Katherine has a serious agenda, and that is to introduce Kate to her genetic ability to time travel using the medallion in order to prevent a murder and the changing of their timeline.
Kate is not the only one in the family to have the ability. Years ago her mother’s twin sister, also named Prudence, and Kate’s grandfather were killed in a car accident…supposedly. Prudence’s body was never found.
Turns out Kate’s grandmother was born in 2282 and went on to work as a historian for an operation called CHRONOS that sent out time travelers to research certain historical facts. She becomes involved in a charismatic traveler named Saul who sees an opportunity to manipulate the organization and set up a power base through a religious movement. The company’s main operation center gets blown up, stranding all time travelers in various timelines.
In this story, the timeline that Kate travels to is the Chicago Fair in 1899 where an attempt is made on Katherine’s life that changes Kate’s current timeline.
There is some confusion as changing the past, changes the timeline and Kate’s mother vanishes and Kate finds her father in a different life with a different family. This upsets her, but the bonus is that she meets a boy named, Trey, who believes her wild story of timelines changing and helps her try to put things to right.
Life becomes dangerous as others traveling the timelines do not want her to succeed.
An adventure in 1899 at the World’s Fair is the main focus of this novel where Kate tries to figure out what she needs to do to fix things.
While this is a Young Adult novel, I did like Kate experiencing the changed timeline and some of the danger she encounters. This definitely is the first in a series as many questions still remained unanswered.
However, my daughter would like this story much better than my brother. The writing is good, but the teenage developing romance and emotions, she would like, and he, not so much.
That said, I think Sunwielder by D. Wallace Peach is right up his alley.
This story takes place in a land on the brink of war in a more medieval setting. Gryff Worden finds his family slaughtered in his farmyard. Mortally wounded, he stumbles upon a strange old woman who is a timekeeper. She offers him a Sunwield, a medallion that can return him to the critical choices that shape his life. He gets a “do over” as the medallion repeatedly brings back moments that determine life and death, or pivotal choices on his life’s path.

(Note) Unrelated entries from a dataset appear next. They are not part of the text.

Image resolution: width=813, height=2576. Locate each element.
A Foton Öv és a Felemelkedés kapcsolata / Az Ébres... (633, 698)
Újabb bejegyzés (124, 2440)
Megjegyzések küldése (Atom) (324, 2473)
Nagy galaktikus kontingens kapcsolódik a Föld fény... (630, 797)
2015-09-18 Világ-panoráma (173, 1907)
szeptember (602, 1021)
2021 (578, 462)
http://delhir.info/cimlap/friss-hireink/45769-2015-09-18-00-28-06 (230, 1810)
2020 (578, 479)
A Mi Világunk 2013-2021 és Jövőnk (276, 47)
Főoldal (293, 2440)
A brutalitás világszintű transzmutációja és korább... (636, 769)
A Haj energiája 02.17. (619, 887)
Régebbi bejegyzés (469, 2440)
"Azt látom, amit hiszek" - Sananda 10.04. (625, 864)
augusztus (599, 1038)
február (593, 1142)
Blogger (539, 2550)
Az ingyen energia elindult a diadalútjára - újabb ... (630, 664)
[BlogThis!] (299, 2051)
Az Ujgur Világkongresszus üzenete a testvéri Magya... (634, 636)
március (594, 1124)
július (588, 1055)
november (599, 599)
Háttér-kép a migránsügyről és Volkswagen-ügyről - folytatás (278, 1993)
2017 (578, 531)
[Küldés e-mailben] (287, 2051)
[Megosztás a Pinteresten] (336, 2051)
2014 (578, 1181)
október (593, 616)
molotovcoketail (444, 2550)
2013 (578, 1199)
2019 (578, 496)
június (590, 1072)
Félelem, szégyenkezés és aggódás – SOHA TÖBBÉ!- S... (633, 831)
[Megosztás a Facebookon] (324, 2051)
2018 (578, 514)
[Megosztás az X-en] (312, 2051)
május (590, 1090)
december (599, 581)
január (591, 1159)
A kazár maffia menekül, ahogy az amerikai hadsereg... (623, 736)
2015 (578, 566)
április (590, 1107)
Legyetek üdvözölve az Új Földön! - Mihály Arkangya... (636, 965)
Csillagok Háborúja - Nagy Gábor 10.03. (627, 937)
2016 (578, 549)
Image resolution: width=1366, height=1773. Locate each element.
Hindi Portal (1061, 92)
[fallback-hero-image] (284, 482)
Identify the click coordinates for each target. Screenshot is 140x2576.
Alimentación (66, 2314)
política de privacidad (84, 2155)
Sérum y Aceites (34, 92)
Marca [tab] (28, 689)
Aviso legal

An intriguing concept of time travel shaped by the competent writing of this author makes this a book worth reading.
What if you could change certain critical moments in your life? How would it affect the rest of your life? A word in anger not said, a chance meeting missed or made that led you to finding a spouse?
And…is your life shared with a constellation of others that resonate with you through multiple timelines?
I’ve been wanting to read a book like this and now it’s here. Both books use medallions as the instrument that enables time travel, but in very different ways with very different people.
What is your favorite time travel book? I’ll pass it along to an eager reader..my brother.